The Psychology of Communication


1.2 Communication is Important

Communication is an aspect of all systems. It is the "glue" which holds the elements together to form a system. My own Department of Communication Studies could perhaps be better named Department of Media Studies. It focuses on communication among people using media, leaving communication among the elements in an atom and among the planets in the solar system to their respective disciplines. The discipline I am carving out here and in two previous books - A History of Media [GARDINER 2002] and Media: Past, Present, and Future [GARDINER 2006] - is closer to Media Studies. However, unlike the various departments of Communication Studies, which do not have courses in interpersonal communication, it embraces memory and speech as a first generation of media. My argument is that the various media form a system only when considered as extensions of the nervous system. In this book, Communication Studies refers to the traditional concept of the discipline and Media Studies to this extended (and admittedly eccentric) concept.

I conducted an experiment on myself by recording the time I spent communicating. In Figure 1-2, which summarizes the first 26 weeks of my experiment, you can see that I typically spend over 70 hours a week - that is, over 10 hours a day - communicating. (The atypical times were that big dip in the middle, which corresponded to a trip to Europe. Mundane maintenance matters take more time when you are away from home - you have to find places to eat and to sleep. You can figure out the reason for the other dip during the first week of the new year for yourself).

You may argue that my life is not typical, since as a professor I am in the communication business. However, communicating has been a large part of most jobs and, as we move from an industrial society based on energy, into a post-industrial society based on information, the number of jobs and the proportion of each job based on communication is increasing.
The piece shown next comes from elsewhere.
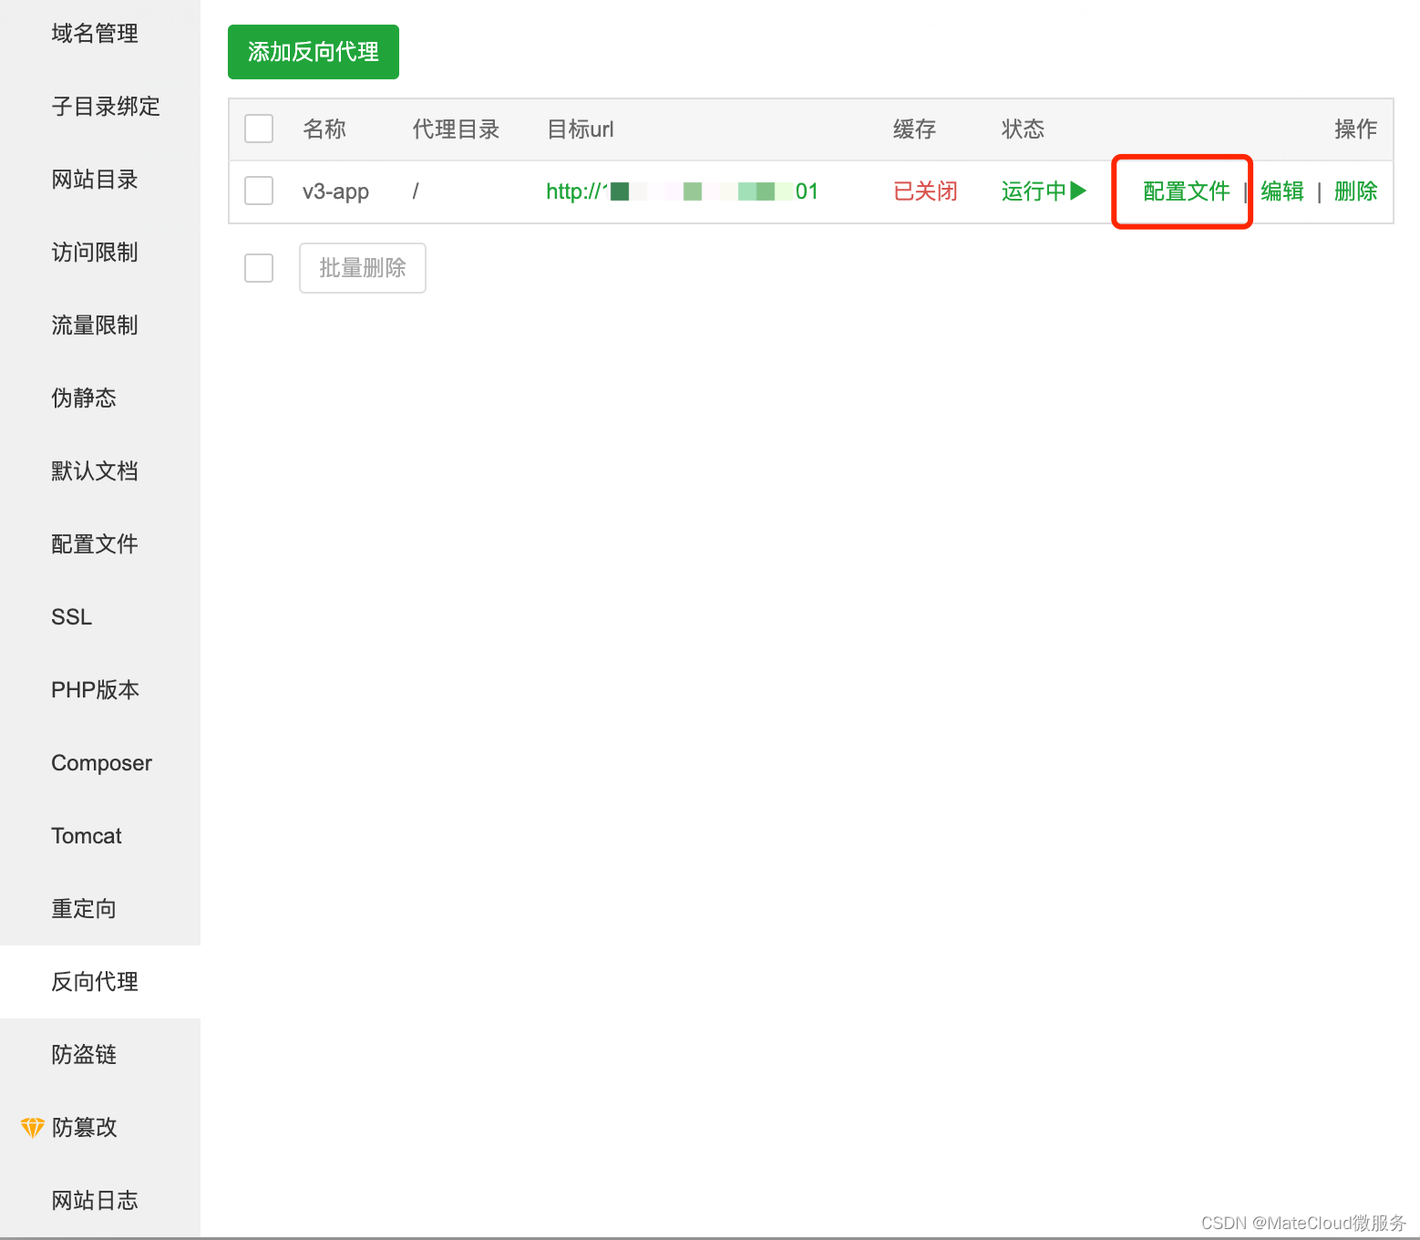The width and height of the screenshot is (1420, 1240).
Task: Check the checkbox on the v3-app row
Action: coord(258,191)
The second most striking finding of my experiment was that I was never tempted to record for any half-hour period (my unit of analysis) that I was thinking. This was embarrassing at first, since, as a scholar, I should be spending a lot of time thinking. However, I gradually began to realize that I was thinking all the time, but there was always some type of communication involved. Since so much of my time was spent communicating, then I should devote much time to acquiring communication skills.